→ **The task**:
With the first line below as the start and the line containing "Über uns (817, 1585)" as the end, copy every line between them exactly, ends included.

(Data records)

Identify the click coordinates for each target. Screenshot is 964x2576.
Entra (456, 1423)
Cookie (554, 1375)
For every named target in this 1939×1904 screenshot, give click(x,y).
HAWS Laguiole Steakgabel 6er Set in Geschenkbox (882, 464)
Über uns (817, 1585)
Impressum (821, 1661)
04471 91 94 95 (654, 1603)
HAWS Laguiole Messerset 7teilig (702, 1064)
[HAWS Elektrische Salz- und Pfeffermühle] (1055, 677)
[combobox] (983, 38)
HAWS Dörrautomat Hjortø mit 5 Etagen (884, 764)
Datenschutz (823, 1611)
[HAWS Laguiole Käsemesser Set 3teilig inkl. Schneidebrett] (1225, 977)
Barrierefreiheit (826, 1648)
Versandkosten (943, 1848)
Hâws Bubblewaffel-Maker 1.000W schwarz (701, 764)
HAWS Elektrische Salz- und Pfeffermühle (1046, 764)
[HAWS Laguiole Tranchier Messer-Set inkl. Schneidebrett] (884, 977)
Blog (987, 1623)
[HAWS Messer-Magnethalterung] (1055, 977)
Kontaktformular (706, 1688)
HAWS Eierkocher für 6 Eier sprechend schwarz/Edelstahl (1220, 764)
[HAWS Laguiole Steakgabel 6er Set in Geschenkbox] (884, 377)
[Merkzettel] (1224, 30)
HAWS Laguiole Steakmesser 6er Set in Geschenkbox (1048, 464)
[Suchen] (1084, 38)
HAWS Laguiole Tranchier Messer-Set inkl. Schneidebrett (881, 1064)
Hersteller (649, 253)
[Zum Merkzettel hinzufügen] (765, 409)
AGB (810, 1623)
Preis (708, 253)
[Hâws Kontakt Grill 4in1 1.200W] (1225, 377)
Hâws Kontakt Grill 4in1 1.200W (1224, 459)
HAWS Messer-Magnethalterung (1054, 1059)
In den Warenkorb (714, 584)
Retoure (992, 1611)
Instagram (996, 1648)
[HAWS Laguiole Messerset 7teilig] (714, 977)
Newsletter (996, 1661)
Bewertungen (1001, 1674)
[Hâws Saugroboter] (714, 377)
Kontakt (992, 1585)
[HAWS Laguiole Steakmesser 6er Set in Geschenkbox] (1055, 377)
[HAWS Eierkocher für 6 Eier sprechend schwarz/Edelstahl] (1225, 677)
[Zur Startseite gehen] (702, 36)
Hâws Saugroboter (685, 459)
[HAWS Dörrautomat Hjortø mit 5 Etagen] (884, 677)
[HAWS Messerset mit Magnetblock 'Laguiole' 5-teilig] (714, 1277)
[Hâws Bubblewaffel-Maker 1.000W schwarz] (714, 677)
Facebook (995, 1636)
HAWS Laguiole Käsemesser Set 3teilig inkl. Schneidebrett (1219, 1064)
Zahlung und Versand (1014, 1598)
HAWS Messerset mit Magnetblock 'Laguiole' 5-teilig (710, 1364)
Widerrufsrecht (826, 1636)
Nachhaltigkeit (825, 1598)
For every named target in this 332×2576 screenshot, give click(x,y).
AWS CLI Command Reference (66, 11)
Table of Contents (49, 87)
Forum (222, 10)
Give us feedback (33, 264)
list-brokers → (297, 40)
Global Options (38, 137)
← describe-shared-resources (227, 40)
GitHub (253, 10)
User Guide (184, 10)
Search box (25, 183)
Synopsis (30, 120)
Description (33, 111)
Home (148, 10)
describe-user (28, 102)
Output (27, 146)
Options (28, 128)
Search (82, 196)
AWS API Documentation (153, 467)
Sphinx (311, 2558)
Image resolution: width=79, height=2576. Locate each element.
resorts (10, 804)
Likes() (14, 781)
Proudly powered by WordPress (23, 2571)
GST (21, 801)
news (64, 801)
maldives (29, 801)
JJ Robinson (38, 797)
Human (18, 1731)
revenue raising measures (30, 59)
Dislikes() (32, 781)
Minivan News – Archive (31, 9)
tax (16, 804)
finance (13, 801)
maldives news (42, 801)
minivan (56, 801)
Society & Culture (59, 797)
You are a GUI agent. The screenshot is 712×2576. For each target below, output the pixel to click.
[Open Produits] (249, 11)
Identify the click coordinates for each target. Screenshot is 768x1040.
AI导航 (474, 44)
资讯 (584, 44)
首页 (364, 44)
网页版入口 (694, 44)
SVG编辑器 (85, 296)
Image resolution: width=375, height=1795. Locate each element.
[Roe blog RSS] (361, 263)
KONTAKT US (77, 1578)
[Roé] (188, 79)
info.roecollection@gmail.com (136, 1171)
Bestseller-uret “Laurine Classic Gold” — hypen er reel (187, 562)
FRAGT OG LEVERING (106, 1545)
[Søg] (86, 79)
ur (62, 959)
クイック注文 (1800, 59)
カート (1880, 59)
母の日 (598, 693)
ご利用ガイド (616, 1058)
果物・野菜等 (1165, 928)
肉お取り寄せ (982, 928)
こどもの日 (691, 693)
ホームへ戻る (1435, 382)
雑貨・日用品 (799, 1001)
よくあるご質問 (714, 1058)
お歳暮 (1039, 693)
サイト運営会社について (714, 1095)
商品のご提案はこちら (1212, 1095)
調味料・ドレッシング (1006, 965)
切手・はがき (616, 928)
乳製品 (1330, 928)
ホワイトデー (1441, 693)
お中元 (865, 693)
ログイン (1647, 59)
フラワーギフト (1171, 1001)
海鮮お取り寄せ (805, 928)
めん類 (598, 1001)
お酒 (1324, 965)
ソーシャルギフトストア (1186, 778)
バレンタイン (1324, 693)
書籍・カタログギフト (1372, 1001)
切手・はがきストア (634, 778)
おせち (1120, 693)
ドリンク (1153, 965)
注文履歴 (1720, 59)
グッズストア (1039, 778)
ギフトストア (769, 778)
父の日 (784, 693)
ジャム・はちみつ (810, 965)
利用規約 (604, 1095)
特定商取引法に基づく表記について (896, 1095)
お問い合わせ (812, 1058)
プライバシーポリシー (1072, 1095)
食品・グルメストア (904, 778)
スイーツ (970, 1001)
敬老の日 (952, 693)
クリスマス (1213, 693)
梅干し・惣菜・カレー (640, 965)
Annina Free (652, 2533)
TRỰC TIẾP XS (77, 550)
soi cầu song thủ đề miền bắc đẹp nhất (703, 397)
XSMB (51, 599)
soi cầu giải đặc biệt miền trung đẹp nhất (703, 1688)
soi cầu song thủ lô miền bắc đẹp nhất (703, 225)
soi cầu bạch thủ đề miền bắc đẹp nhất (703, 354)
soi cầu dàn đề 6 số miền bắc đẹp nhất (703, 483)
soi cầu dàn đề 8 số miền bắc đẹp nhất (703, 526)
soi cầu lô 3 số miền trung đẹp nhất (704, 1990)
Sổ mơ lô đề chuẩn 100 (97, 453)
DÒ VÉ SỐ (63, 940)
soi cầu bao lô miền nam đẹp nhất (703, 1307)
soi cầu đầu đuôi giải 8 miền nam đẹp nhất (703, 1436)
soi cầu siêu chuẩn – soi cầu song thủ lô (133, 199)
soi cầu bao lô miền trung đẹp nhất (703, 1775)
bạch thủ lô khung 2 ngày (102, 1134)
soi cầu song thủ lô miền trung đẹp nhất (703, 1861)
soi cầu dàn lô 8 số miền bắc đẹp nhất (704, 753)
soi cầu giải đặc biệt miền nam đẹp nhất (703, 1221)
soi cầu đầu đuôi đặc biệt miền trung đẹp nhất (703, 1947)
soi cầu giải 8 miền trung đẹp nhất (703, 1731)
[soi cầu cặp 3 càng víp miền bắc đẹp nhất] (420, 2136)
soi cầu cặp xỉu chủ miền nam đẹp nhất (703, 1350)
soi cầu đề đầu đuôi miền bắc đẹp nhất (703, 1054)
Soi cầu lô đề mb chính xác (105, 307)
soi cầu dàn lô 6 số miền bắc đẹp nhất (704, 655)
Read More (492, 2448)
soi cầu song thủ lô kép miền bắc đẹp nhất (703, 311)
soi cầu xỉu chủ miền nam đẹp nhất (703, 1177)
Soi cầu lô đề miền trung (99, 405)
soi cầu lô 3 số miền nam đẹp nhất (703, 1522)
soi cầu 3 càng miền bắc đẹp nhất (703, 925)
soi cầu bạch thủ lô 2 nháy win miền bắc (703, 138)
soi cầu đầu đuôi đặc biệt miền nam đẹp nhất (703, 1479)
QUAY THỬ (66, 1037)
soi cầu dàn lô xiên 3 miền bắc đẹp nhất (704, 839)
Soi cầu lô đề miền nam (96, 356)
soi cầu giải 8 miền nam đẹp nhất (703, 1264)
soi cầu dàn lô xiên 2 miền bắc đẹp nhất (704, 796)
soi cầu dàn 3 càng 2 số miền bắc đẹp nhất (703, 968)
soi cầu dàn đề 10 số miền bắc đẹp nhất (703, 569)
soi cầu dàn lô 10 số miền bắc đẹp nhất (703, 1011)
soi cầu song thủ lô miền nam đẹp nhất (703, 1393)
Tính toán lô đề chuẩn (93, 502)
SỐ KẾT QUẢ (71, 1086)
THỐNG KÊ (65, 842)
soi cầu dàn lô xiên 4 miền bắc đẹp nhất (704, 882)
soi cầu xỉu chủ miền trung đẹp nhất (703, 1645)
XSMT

(End Data records)

→ **Task output**:
Identify the click coordinates for each target. Screenshot is 964x2576.
Entra (456, 1423)
Cookie (554, 1375)
For every named target in this 1939×1904 screenshot, give click(x,y).
HAWS Laguiole Steakgabel 6er Set in Geschenkbox (882, 464)
Über uns (817, 1585)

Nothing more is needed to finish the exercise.